Returning it with interest

I was asked to say a few words about empowering communities as part of the National Voices session with NHS England Chief Exec, Simon Stevens, about his Five Year Forward View. I chose to talk about collaboration. (If you’re interested in collaborative health and care, you will be interested in the Coalition for Collaborative Care. The C4CC is working on joined up, personalised, community orientated healthcare and has strong links with Think Local, Act Personal which has been bringing those values to social care for some years now.) Here’s roughly what I said:

The NHS has many challenges – all of them big, many of them complex, some of them truly wicked. Or at least, seen as ‘wicked’, because they don’t respond to the things that services are currently good at. Of those challenges, perhaps the key one is how the health and care system can collaborate with the quarter of our population who have a long term condition, in order that people with long term conditions can live well. We need to achieve that because the NHS can (and does) do many wonderful things, some of them verging on the miraculous, but it can’t ‘fix’ a quarter of the population. And only people themselves can build good lives in good places; that’s something that services can support and enable, but not do for us.

All health and care interventions can be offered collaboratively, not just community-based interventions like Shared Lives, in which someone gets the support and care they need in an ordinary family home, but also acute and hospital-based services.

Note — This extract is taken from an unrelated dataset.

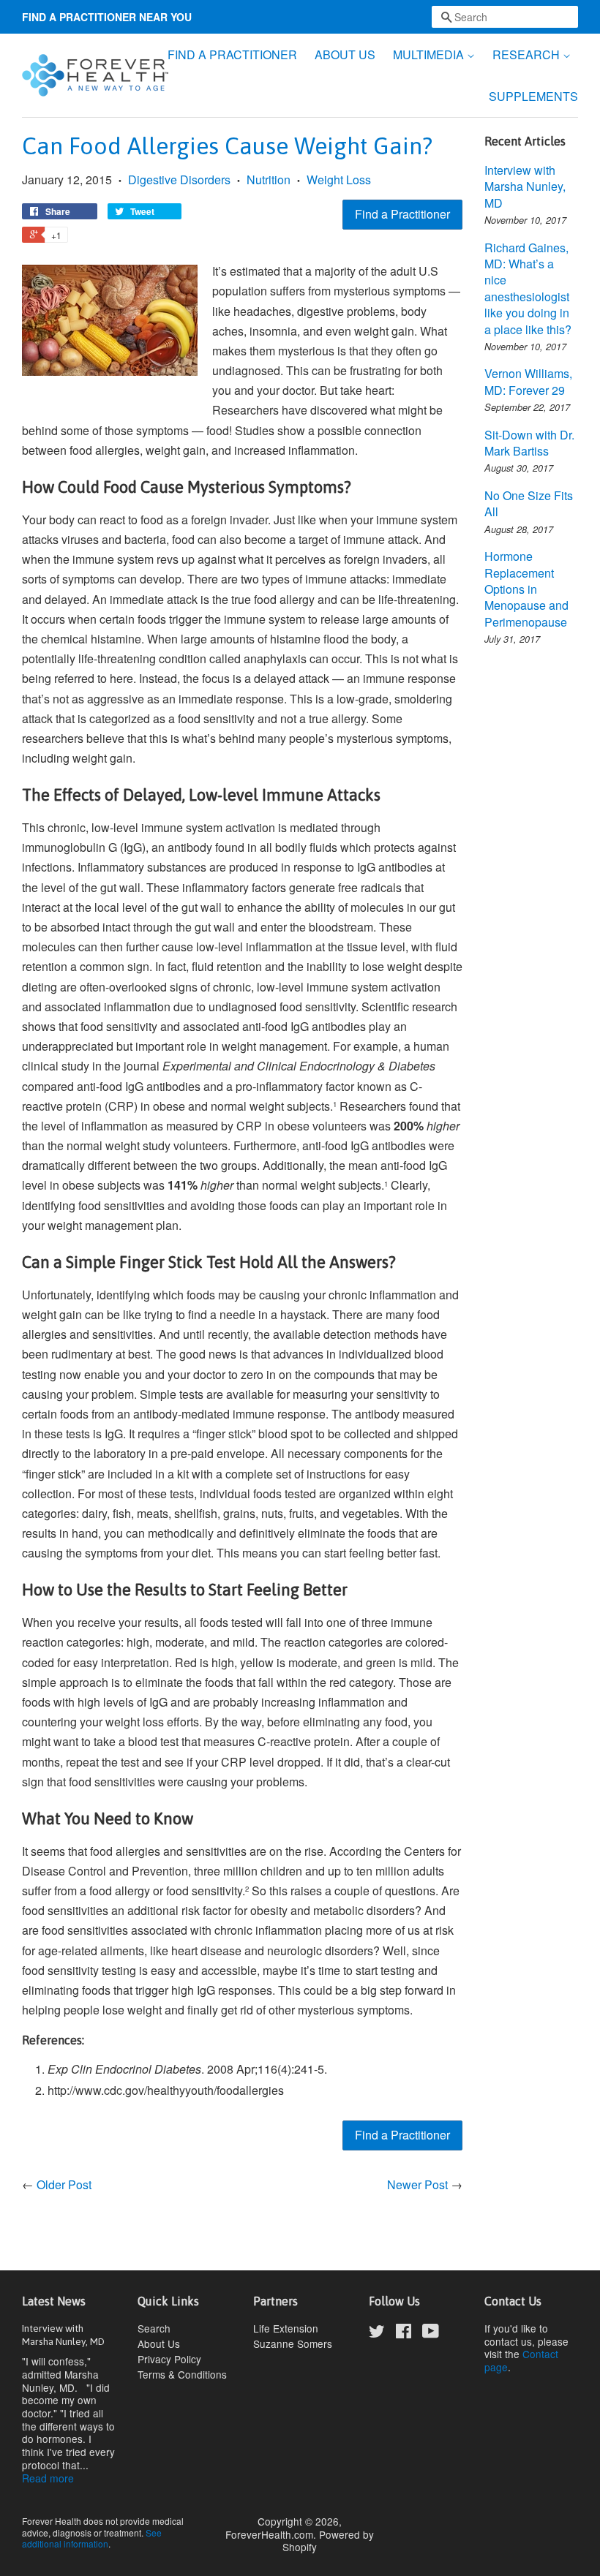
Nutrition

Collaborative leaders devolve money and power to enable personal tailoring of services, whilst helping those with personal budgets and Personal Health Budgets to work together to co-design new kinds of services. Conversely, commissioners will always fail the collaboration test when they organise services distantly, for large numbers of people. Professionals fail the collaboration test when they see people as customers and even family carers as just another set of clients with needs. Collaborative professionals have the humility to arrange their work around the capabilities and potential of citizens and carers. They share their knowledge, they make things simple and they are keen to accessible in an emergency.

This ability to collaborate with citizens, families and communities is perhaps the key voluntary sector offer to the NHS. But whilst the voluntary sector is far more capable of achieving that collaboration than the statutory sector, it’s important to admit that charities, social enterprises and community groups don’t always succeed in doing so. Many small community groups are embedded in the right relationships with communities, but lack the health and care expertise. Some large national charities have that expertise but have become unmoored from the communities which built them.

So there is a challenge for all sectors: to demonstrate that we have the insight, courage and humility to make hard, uncomfortable changes towards shared purpose, shared resources, shared knowledge and shared ownership. To recognise that we start to collaborate with citizens and their communities not when we deign to engage or consult with them, but when we return to them, with interest, the power, money and knowledge we have all borrowed.